INSTRUCTION A: Based on the passage on Niccolò Liberatore, decide whether each statement agrees with it: (i) Niccolò was influenced early by Gozzoli; (ii) the triptych in the Vatican is dated 1476; (iii) Niccolò painted processional banners. Answer yes or no for each and quote the words of the passage that settle it.
INSTRUCTION B: According to the passage on Niccolò Liberatore, whose intensity did Niccolò later imitate?
INSTRUCTION C: Continue the passage on Niccolò Liberatore from its final line.

READING TEXT:
Fig. 172. Lorenzo di San Severino. Madonna and Saints.—Cleveland, O.
A very similar training produces more ambitious but hardly more pleasing results in Niccolò Liberatore of Foligno, (1430 to 1502). Early influenced by Gozzoli, he later aped the intensity of the Venetian, Carlo Crivelli. Niccolò thus chafes within the modest bounds proper to art in Umbria. He essays tragedy and too often achieves burlesque. He paints, like most of the Umbrians, processional banners, and also the most complicated altar-pieces, in which cusps, carving and pinnacles almost efface the Madonna and saints, who show a peasantlike uneasiness amid so much splendor. Such is the character of the triptych in the Vatican, which is dated 1466. It represents rather favorably Niccolò’s at once slender and ambitious talent.
Fig. 173. Melozzo da Forlì. Pope Sixtus IV and his Court. Fresco.—Vatican.

Text and element pointing records
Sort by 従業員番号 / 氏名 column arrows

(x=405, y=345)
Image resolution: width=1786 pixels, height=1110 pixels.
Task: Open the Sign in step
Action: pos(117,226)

EXERCISE RESULT A:
(i) Yes: "Early influenced by Gozzoli"
(ii) No: "which is dated 1466"
(iii) Yes: "He paints, like most of the Umbrians, processional banners"

EXERCISE RESULT B: The intensity of the Venetian Carlo Crivelli.

EXERCISE RESULT C:
Such obscure artists as we have been considering[[63]] could maintain the idealism out of which a Perugino should grow, could provide his spiritual background. They could do little to nurture him on the positive side. That task fell to men of greater power, who had saturated themselves with Florentine realism—Melozzo da Forlì[[64]] and Luca Signorelli. Both were pupils of that giant among Umbro-Florentines, Piero della Francesca. Melozzo was born in 1438 and early employed by the Dukes of Urbino. He practices an energetic draughtsmanship both in decoration and portraiture, indulges the boldest foreshortening, adds a positive athleticism to that pride of life which we have noted in more static form in his master. Thus his frescoes for the domes of the sacristy of the Santa Casa at Loreto, and the justly famous fragments of playing angels from the demolished sacristy of old St. Peter’s at Rome reveal a strength and measured audacity which at once rival the contemporary effort of Mantegna at Mantua and forecast the more pagan exuberance of Mantegna’s greatest pupil, Correggio. This robust and masculine manner appears in a more restrained and traditional form in the superb fresco portraits of Pope Sixtus IV and his Court, Figure [173], in the Vatican. Such work transcends Umbrian standards.
Fig. 174. Luca Signorelli. Pan, God of Music.—Berlin.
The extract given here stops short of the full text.